§ **Description of the task**
Repeat verbatim the stretch of the Kafka streams group topology text from "public static class Sink" through "consults the plugin.".

The plugin uses a StreamsGroupTopologyDescription POJO that mirrors org.apache.kafka.streams.TopologyDescription but lives in the org.apache.kafka.group.api.streams module; plugin implementations only need to depend on group-coordinator-api. The only difference is that there is no predecessor relation.

package org.apache.kafka.group.api.streams;

public class StreamsGroupTopologyDescription {
    public Collection<Subtopology> subtopologies();
    public Collection<GlobalStore> globalStores();

    public static class Subtopology {
        public String id();
        public Collection<Node> nodes();
    }

    public interface Node {
        String name();
        Set<String> successors();
    }

    public static class Source implements Node {
        public Set<String> topics();
    }

    public static class Processor implements Node {
        public Set<String> stores();
    }

    public static class Sink implements Node {
        public String topic();
    }

    public static class GlobalStore {
        public Source source();
        public Processor processor();
    }
}

Admin Client Interface


DescribeStreamsGroupsOptions gains an includeTopologyDescription(boolean) setter. When set to true, the admin client sets IncludeTopologyDescription on the StreamsGroupDescribeRequest (at the new version) and the coordinator consults the plugin.

StreamsGroupDescription gains two accessors:

  • Optional<StreamsGroupTopologyDescription> topologyDescription() — empty unless the field was requested and the plugin returned a description.
  • StreamsGroupTopologyDescriptionStatus topologyDescriptionStatus() — a new enum { AVAILABLE, NOT_REQUESTED, NOT_STORED, ERROR }. AVAILABLE is reported when TopologyDescription is non-null; the remaining values mirror the wire-level TopologyDescriptionStatus int8.

The Admin client exposes a POJO hierarchy in org.apache.kafka.clients.admin that mirrors org.apache.kafka.streams.TopologyDescription but lives in the clients module. The admin client converts the wire-format struct into this hierarchy.

§ **Record set**
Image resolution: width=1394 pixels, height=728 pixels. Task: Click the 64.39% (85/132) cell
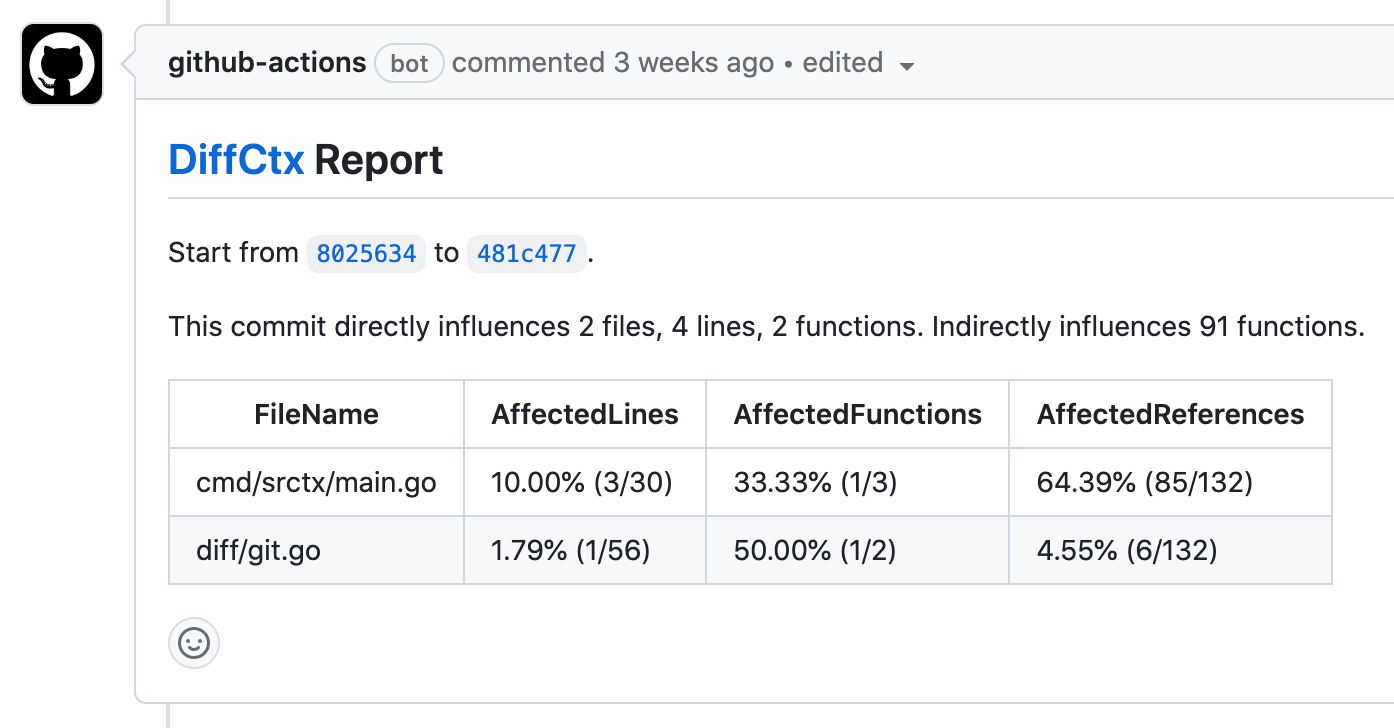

* * *

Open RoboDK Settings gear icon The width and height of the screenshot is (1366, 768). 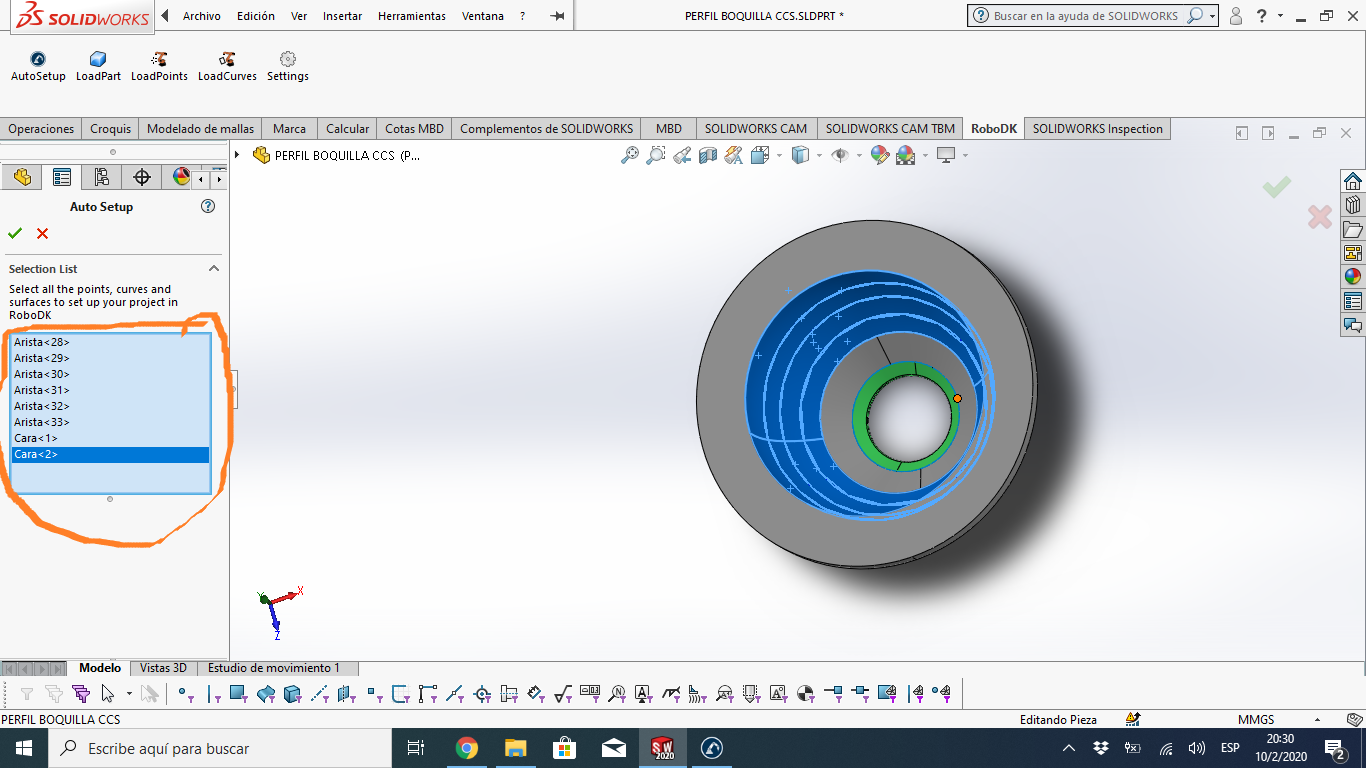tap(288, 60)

...

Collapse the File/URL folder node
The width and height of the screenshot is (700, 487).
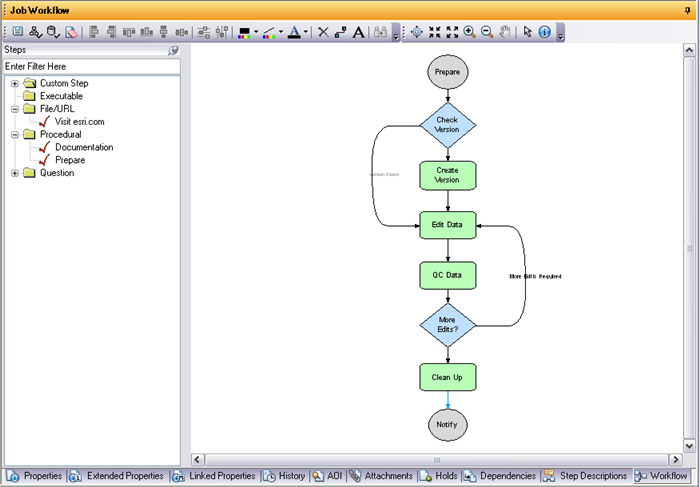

§ **Written answer**
public static class Sink implements Node {
        public String topic();
    }

    public static class GlobalStore {
        public Source source();
        public Processor processor();
    }
}

Admin Client Interface


DescribeStreamsGroupsOptions gains an includeTopologyDescription(boolean) setter. When set to true, the admin client sets IncludeTopologyDescription on the StreamsGroupDescribeRequest (at the new version) and the coordinator consults the plugin.